▶ Task objective
Return the following entries exactly, word for word.

(Stored data)

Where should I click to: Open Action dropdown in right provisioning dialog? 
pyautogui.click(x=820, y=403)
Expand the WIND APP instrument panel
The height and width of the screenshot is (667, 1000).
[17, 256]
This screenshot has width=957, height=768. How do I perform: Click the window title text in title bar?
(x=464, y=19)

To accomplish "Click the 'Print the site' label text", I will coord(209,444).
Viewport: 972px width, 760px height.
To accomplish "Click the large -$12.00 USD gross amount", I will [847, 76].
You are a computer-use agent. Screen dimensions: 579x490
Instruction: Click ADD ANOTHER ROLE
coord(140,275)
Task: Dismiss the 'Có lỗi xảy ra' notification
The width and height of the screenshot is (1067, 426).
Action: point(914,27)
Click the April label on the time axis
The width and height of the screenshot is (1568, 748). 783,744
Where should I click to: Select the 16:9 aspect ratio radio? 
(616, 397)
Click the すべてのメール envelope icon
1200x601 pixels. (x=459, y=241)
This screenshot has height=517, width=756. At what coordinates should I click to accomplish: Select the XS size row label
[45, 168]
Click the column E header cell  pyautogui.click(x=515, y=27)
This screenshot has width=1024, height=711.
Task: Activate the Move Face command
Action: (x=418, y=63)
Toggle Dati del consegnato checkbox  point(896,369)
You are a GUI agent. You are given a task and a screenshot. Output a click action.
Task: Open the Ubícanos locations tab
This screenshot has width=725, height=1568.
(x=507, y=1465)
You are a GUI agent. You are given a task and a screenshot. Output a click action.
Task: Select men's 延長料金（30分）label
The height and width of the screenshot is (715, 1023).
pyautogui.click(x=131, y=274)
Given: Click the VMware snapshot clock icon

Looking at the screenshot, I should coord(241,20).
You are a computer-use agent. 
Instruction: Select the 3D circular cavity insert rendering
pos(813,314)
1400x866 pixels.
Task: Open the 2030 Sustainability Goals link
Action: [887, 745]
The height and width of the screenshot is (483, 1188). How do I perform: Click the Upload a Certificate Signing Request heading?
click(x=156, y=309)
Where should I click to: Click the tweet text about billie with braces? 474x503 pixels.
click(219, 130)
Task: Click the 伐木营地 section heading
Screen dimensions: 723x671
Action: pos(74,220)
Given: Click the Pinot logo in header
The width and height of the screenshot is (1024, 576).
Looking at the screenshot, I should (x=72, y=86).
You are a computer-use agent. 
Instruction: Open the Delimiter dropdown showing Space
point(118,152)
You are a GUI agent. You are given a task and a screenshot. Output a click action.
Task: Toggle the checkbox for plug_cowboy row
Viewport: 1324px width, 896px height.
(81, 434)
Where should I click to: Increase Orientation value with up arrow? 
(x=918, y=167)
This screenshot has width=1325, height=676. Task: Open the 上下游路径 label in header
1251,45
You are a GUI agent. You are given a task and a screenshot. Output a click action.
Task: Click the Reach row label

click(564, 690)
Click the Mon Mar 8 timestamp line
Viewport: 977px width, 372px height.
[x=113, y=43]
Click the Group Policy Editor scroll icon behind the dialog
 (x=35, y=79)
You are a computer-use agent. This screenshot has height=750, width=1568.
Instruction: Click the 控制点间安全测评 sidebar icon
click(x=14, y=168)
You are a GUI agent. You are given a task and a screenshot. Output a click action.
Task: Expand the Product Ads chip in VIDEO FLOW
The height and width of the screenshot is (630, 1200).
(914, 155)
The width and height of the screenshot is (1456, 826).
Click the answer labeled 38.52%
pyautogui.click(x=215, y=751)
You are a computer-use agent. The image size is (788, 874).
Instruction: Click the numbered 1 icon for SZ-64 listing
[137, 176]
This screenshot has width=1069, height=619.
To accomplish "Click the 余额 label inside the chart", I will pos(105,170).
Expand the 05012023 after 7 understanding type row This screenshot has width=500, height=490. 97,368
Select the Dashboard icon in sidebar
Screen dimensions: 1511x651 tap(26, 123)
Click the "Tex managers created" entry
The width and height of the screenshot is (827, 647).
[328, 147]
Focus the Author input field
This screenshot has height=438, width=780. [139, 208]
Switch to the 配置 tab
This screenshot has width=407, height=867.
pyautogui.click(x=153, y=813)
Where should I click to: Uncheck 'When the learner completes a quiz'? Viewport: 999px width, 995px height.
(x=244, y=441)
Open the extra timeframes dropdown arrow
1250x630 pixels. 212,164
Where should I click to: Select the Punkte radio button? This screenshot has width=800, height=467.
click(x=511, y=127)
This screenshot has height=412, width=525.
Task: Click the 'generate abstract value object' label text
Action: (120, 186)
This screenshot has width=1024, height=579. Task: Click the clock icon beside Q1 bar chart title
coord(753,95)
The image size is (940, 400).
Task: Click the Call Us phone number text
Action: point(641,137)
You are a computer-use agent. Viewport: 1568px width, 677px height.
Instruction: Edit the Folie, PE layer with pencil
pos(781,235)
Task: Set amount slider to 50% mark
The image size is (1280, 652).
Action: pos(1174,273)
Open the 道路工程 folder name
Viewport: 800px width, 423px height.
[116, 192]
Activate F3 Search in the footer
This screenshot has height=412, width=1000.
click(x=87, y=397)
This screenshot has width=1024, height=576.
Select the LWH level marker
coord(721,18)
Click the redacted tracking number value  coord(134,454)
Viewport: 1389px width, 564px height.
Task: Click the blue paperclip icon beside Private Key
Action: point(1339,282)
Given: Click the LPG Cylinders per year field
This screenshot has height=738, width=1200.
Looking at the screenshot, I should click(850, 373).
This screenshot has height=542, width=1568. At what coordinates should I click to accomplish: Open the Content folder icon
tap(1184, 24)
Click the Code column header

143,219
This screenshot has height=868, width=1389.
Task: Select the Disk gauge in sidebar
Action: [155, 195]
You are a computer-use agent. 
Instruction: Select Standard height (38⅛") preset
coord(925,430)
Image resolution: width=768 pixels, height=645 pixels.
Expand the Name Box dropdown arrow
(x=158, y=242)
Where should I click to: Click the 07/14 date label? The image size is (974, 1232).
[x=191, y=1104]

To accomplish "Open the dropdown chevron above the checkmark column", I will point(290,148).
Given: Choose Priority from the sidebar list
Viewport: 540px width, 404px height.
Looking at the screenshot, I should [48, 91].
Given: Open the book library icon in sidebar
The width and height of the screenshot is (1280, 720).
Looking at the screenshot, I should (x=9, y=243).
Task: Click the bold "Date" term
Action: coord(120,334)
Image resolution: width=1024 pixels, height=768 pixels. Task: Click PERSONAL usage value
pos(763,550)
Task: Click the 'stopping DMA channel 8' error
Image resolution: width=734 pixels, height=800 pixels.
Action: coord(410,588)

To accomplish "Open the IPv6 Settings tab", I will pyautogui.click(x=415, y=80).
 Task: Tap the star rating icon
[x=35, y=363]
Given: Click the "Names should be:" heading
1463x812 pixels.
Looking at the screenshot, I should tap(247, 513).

▶ Answer box
Where should I click to: Open Action dropdown in right provisioning dialog? 
pyautogui.click(x=820, y=403)
Expand the WIND APP instrument panel
The height and width of the screenshot is (667, 1000).
[17, 256]
This screenshot has width=957, height=768. How do I perform: Click the window title text in title bar?
(x=464, y=19)

To accomplish "Click the 'Print the site' label text", I will coord(209,444).
Viewport: 972px width, 760px height.
To accomplish "Click the large -$12.00 USD gross amount", I will [847, 76].
You are a computer-use agent. Screen dimensions: 579x490
Instruction: Click ADD ANOTHER ROLE
coord(140,275)
Task: Dismiss the 'Có lỗi xảy ra' notification
The width and height of the screenshot is (1067, 426).
Action: point(914,27)
Click the April label on the time axis
The width and height of the screenshot is (1568, 748). 783,744
Where should I click to: Select the 16:9 aspect ratio radio? 
(616, 397)
Click the すべてのメール envelope icon
1200x601 pixels. (x=459, y=241)
This screenshot has height=517, width=756. At what coordinates should I click to accomplish: Select the XS size row label
[45, 168]
Click the column E header cell  pyautogui.click(x=515, y=27)
This screenshot has width=1024, height=711.
Task: Activate the Move Face command
Action: (x=418, y=63)
Toggle Dati del consegnato checkbox  point(896,369)
You are a GUI agent. You are given a task and a screenshot. Output a click action.
Task: Open the Ubícanos locations tab
This screenshot has width=725, height=1568.
(x=507, y=1465)
You are a GUI agent. You are given a task and a screenshot. Output a click action.
Task: Select men's 延長料金（30分）label
The height and width of the screenshot is (715, 1023).
pyautogui.click(x=131, y=274)
Given: Click the VMware snapshot clock icon

Looking at the screenshot, I should coord(241,20).
You are a computer-use agent. 
Instruction: Select the 3D circular cavity insert rendering
pos(813,314)
1400x866 pixels.
Task: Open the 2030 Sustainability Goals link
Action: [887, 745]
The height and width of the screenshot is (483, 1188). How do I perform: Click the Upload a Certificate Signing Request heading?
click(x=156, y=309)
Where should I click to: Click the tweet text about billie with braces? 474x503 pixels.
click(219, 130)
Task: Click the 伐木营地 section heading
Screen dimensions: 723x671
Action: pos(74,220)
Given: Click the Pinot logo in header
The width and height of the screenshot is (1024, 576).
Looking at the screenshot, I should (x=72, y=86).
You are a computer-use agent. 
Instruction: Open the Delimiter dropdown showing Space
point(118,152)
You are a GUI agent. You are given a task and a screenshot. Output a click action.
Task: Toggle the checkbox for plug_cowboy row
Viewport: 1324px width, 896px height.
(81, 434)
Where should I click to: Increase Orientation value with up arrow? 
(x=918, y=167)
This screenshot has width=1325, height=676. Task: Open the 上下游路径 label in header
1251,45
You are a GUI agent. You are given a task and a screenshot. Output a click action.
Task: Click the Reach row label

click(564, 690)
Click the Mon Mar 8 timestamp line
Viewport: 977px width, 372px height.
[x=113, y=43]
Click the Group Policy Editor scroll icon behind the dialog
 (x=35, y=79)
You are a computer-use agent. This screenshot has height=750, width=1568.
Instruction: Click the 控制点间安全测评 sidebar icon
click(x=14, y=168)
You are a GUI agent. You are given a task and a screenshot. Output a click action.
Task: Expand the Product Ads chip in VIDEO FLOW
The height and width of the screenshot is (630, 1200).
(914, 155)
The width and height of the screenshot is (1456, 826).
Click the answer labeled 38.52%
pyautogui.click(x=215, y=751)
You are a computer-use agent. The image size is (788, 874).
Instruction: Click the numbered 1 icon for SZ-64 listing
[137, 176]
This screenshot has width=1069, height=619.
To accomplish "Click the 余额 label inside the chart", I will pos(105,170).
Expand the 05012023 after 7 understanding type row This screenshot has width=500, height=490. 97,368
Select the Dashboard icon in sidebar
Screen dimensions: 1511x651 tap(26, 123)
Click the "Tex managers created" entry
The width and height of the screenshot is (827, 647).
[328, 147]
Focus the Author input field
This screenshot has height=438, width=780. [139, 208]
Switch to the 配置 tab
This screenshot has width=407, height=867.
pyautogui.click(x=153, y=813)
Where should I click to: Uncheck 'When the learner completes a quiz'? Viewport: 999px width, 995px height.
(x=244, y=441)
Open the extra timeframes dropdown arrow
1250x630 pixels. 212,164
Where should I click to: Select the Punkte radio button? This screenshot has width=800, height=467.
click(x=511, y=127)
This screenshot has height=412, width=525.
Task: Click the 'generate abstract value object' label text
Action: (120, 186)
This screenshot has width=1024, height=579. Task: Click the clock icon beside Q1 bar chart title
coord(753,95)
The image size is (940, 400).
Task: Click the Call Us phone number text
Action: point(641,137)
You are a computer-use agent. Viewport: 1568px width, 677px height.
Instruction: Edit the Folie, PE layer with pencil
pos(781,235)
Task: Set amount slider to 50% mark
The image size is (1280, 652).
Action: pos(1174,273)
Open the 道路工程 folder name
Viewport: 800px width, 423px height.
[116, 192]
Activate F3 Search in the footer
This screenshot has height=412, width=1000.
click(x=87, y=397)
This screenshot has width=1024, height=576.
Select the LWH level marker
coord(721,18)
Click the redacted tracking number value  coord(134,454)
Viewport: 1389px width, 564px height.
Task: Click the blue paperclip icon beside Private Key
Action: point(1339,282)
Given: Click the LPG Cylinders per year field
This screenshot has height=738, width=1200.
Looking at the screenshot, I should click(850, 373).
This screenshot has height=542, width=1568. At what coordinates should I click to accomplish: Open the Content folder icon
tap(1184, 24)
Click the Code column header

143,219
This screenshot has height=868, width=1389.
Task: Select the Disk gauge in sidebar
Action: [155, 195]
You are a computer-use agent. 
Instruction: Select Standard height (38⅛") preset
coord(925,430)
Image resolution: width=768 pixels, height=645 pixels.
Expand the Name Box dropdown arrow
(x=158, y=242)
Where should I click to: Click the 07/14 date label? The image size is (974, 1232).
[x=191, y=1104]

To accomplish "Open the dropdown chevron above the checkmark column", I will point(290,148).
Given: Choose Priority from the sidebar list
Viewport: 540px width, 404px height.
Looking at the screenshot, I should [48, 91].
Given: Open the book library icon in sidebar
The width and height of the screenshot is (1280, 720).
Looking at the screenshot, I should (x=9, y=243).
Task: Click the bold "Date" term
Action: coord(120,334)
Image resolution: width=1024 pixels, height=768 pixels. Task: Click PERSONAL usage value
pos(763,550)
Task: Click the 'stopping DMA channel 8' error
Image resolution: width=734 pixels, height=800 pixels.
Action: coord(410,588)

To accomplish "Open the IPv6 Settings tab", I will pyautogui.click(x=415, y=80).
 Task: Tap the star rating icon
[x=35, y=363]
Given: Click the "Names should be:" heading
1463x812 pixels.
Looking at the screenshot, I should tap(247, 513).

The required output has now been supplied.